Transcribe the following data verbatim, preserving every line without alteration.

========================

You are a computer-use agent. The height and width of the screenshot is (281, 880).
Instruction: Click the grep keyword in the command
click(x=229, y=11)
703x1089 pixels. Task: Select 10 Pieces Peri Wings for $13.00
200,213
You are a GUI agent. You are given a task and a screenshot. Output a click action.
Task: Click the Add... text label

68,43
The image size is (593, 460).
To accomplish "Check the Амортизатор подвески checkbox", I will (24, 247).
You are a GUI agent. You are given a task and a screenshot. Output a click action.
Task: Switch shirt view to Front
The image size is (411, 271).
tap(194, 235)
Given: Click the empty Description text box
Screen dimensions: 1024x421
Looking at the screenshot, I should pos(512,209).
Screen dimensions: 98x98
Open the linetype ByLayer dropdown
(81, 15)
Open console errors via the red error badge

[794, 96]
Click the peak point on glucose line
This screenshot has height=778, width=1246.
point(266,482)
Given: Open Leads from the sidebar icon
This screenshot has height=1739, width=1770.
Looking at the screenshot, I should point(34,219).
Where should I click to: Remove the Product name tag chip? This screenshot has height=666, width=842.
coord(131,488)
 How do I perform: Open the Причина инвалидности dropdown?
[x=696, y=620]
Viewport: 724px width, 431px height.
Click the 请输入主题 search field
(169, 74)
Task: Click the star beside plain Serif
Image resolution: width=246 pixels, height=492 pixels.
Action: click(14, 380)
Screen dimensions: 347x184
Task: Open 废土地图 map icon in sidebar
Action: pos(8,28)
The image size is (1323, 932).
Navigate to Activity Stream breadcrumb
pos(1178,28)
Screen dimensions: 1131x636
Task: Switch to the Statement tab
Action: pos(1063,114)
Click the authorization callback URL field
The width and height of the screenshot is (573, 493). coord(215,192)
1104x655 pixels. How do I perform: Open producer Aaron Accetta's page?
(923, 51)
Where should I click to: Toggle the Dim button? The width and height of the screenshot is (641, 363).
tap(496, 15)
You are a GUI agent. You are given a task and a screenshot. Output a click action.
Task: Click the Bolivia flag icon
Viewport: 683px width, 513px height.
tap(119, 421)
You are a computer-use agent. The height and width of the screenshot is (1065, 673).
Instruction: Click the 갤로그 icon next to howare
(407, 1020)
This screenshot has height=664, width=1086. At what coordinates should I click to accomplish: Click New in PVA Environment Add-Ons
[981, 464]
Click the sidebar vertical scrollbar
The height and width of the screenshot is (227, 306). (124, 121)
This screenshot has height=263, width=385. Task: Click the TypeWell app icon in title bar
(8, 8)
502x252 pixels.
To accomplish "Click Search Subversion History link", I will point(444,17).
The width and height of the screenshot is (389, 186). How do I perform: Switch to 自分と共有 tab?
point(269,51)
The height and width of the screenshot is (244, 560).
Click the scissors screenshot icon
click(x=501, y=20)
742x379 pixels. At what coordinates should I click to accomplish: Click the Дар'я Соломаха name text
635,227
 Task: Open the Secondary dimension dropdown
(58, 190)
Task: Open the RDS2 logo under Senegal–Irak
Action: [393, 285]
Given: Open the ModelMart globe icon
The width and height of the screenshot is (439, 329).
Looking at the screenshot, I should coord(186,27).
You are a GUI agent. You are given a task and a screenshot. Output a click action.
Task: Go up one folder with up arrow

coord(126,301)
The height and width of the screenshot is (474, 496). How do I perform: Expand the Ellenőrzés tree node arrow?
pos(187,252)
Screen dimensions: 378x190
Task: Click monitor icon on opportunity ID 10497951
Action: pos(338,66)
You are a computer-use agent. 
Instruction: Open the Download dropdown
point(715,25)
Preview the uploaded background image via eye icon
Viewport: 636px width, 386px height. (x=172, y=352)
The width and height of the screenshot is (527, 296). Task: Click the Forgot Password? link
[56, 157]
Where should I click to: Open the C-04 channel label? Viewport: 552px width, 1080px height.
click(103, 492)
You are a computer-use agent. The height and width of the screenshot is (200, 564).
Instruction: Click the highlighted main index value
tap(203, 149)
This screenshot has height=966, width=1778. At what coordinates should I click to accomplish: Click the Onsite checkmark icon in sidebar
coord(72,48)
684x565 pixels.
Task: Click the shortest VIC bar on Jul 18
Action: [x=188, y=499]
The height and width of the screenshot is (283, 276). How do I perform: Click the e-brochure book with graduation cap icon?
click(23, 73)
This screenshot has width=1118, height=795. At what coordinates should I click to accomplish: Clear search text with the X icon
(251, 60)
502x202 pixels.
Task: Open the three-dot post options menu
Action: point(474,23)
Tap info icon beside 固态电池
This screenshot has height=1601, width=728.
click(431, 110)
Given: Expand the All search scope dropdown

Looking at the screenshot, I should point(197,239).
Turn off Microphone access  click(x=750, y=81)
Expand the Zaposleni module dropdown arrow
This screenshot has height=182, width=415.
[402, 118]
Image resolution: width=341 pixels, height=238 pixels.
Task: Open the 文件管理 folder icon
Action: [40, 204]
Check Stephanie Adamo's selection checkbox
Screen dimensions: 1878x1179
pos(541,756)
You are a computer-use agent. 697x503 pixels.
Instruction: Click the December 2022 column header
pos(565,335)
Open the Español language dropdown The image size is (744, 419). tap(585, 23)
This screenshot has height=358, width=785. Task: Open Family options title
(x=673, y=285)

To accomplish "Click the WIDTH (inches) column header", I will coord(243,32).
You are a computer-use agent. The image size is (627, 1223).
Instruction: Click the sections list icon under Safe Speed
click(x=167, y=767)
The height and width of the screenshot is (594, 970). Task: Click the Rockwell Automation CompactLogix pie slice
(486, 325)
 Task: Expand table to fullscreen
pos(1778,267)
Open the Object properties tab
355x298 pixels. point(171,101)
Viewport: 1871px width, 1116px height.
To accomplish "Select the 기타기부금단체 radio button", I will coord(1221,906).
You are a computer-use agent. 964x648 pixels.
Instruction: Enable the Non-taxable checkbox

========================

--- Result of this exercise ---
You are a computer-use agent. The height and width of the screenshot is (281, 880).
Instruction: Click the grep keyword in the command
click(x=229, y=11)
703x1089 pixels. Task: Select 10 Pieces Peri Wings for $13.00
200,213
You are a GUI agent. You are given a task and a screenshot. Output a click action.
Task: Click the Add... text label

68,43
The image size is (593, 460).
To accomplish "Check the Амортизатор подвески checkbox", I will (24, 247).
You are a GUI agent. You are given a task and a screenshot. Output a click action.
Task: Switch shirt view to Front
The image size is (411, 271).
tap(194, 235)
Given: Click the empty Description text box
Screen dimensions: 1024x421
Looking at the screenshot, I should pos(512,209).
Screen dimensions: 98x98
Open the linetype ByLayer dropdown
(81, 15)
Open console errors via the red error badge

[794, 96]
Click the peak point on glucose line
This screenshot has height=778, width=1246.
point(266,482)
Given: Open Leads from the sidebar icon
This screenshot has height=1739, width=1770.
Looking at the screenshot, I should point(34,219).
Where should I click to: Remove the Product name tag chip? This screenshot has height=666, width=842.
coord(131,488)
 How do I perform: Open the Причина инвалидности dropdown?
[x=696, y=620]
Viewport: 724px width, 431px height.
Click the 请输入主题 search field
(169, 74)
Task: Click the star beside plain Serif
Image resolution: width=246 pixels, height=492 pixels.
Action: click(14, 380)
Screen dimensions: 347x184
Task: Open 废土地图 map icon in sidebar
Action: pos(8,28)
The image size is (1323, 932).
Navigate to Activity Stream breadcrumb
pos(1178,28)
Screen dimensions: 1131x636
Task: Switch to the Statement tab
Action: pos(1063,114)
Click the authorization callback URL field
The width and height of the screenshot is (573, 493). coord(215,192)
1104x655 pixels. How do I perform: Open producer Aaron Accetta's page?
(923, 51)
Where should I click to: Toggle the Dim button? The width and height of the screenshot is (641, 363).
tap(496, 15)
You are a GUI agent. You are given a task and a screenshot. Output a click action.
Task: Click the Bolivia flag icon
Viewport: 683px width, 513px height.
tap(119, 421)
You are a computer-use agent. The height and width of the screenshot is (1065, 673).
Instruction: Click the 갤로그 icon next to howare
(407, 1020)
This screenshot has height=664, width=1086. At what coordinates should I click to accomplish: Click New in PVA Environment Add-Ons
[981, 464]
Click the sidebar vertical scrollbar
The height and width of the screenshot is (227, 306). (124, 121)
This screenshot has height=263, width=385. Task: Click the TypeWell app icon in title bar
(8, 8)
502x252 pixels.
To accomplish "Click Search Subversion History link", I will point(444,17).
The width and height of the screenshot is (389, 186). How do I perform: Switch to 自分と共有 tab?
point(269,51)
The height and width of the screenshot is (244, 560).
Click the scissors screenshot icon
click(x=501, y=20)
742x379 pixels. At what coordinates should I click to accomplish: Click the Дар'я Соломаха name text
635,227
 Task: Open the Secondary dimension dropdown
(58, 190)
Task: Open the RDS2 logo under Senegal–Irak
Action: [393, 285]
Given: Open the ModelMart globe icon
The width and height of the screenshot is (439, 329).
Looking at the screenshot, I should coord(186,27).
You are a GUI agent. You are given a task and a screenshot. Output a click action.
Task: Go up one folder with up arrow

coord(126,301)
The height and width of the screenshot is (474, 496). How do I perform: Expand the Ellenőrzés tree node arrow?
pos(187,252)
Screen dimensions: 378x190
Task: Click monitor icon on opportunity ID 10497951
Action: pos(338,66)
You are a computer-use agent. 
Instruction: Open the Download dropdown
point(715,25)
Preview the uploaded background image via eye icon
Viewport: 636px width, 386px height. (x=172, y=352)
The width and height of the screenshot is (527, 296). Task: Click the Forgot Password? link
[56, 157]
Where should I click to: Open the C-04 channel label? Viewport: 552px width, 1080px height.
click(103, 492)
You are a computer-use agent. The height and width of the screenshot is (200, 564).
Instruction: Click the highlighted main index value
tap(203, 149)
This screenshot has height=966, width=1778. At what coordinates should I click to accomplish: Click the Onsite checkmark icon in sidebar
coord(72,48)
684x565 pixels.
Task: Click the shortest VIC bar on Jul 18
Action: [x=188, y=499]
The height and width of the screenshot is (283, 276). How do I perform: Click the e-brochure book with graduation cap icon?
click(23, 73)
This screenshot has width=1118, height=795. At what coordinates should I click to accomplish: Clear search text with the X icon
(251, 60)
502x202 pixels.
Task: Open the three-dot post options menu
Action: point(474,23)
Tap info icon beside 固态电池
This screenshot has height=1601, width=728.
click(431, 110)
Given: Expand the All search scope dropdown

Looking at the screenshot, I should point(197,239).
Turn off Microphone access  click(x=750, y=81)
Expand the Zaposleni module dropdown arrow
This screenshot has height=182, width=415.
[402, 118]
Image resolution: width=341 pixels, height=238 pixels.
Task: Open the 文件管理 folder icon
Action: [40, 204]
Check Stephanie Adamo's selection checkbox
Screen dimensions: 1878x1179
pos(541,756)
You are a computer-use agent. 697x503 pixels.
Instruction: Click the December 2022 column header
pos(565,335)
Open the Español language dropdown The image size is (744, 419). tap(585, 23)
This screenshot has height=358, width=785. Task: Open Family options title
(x=673, y=285)

To accomplish "Click the WIDTH (inches) column header", I will coord(243,32).
You are a computer-use agent. The image size is (627, 1223).
Instruction: Click the sections list icon under Safe Speed
click(x=167, y=767)
The height and width of the screenshot is (594, 970). Task: Click the Rockwell Automation CompactLogix pie slice
(486, 325)
 Task: Expand table to fullscreen
pos(1778,267)
Open the Object properties tab
355x298 pixels. point(171,101)
Viewport: 1871px width, 1116px height.
To accomplish "Select the 기타기부금단체 radio button", I will coord(1221,906).
You are a computer-use agent. 964x648 pixels.
Instruction: Enable the Non-taxable checkbox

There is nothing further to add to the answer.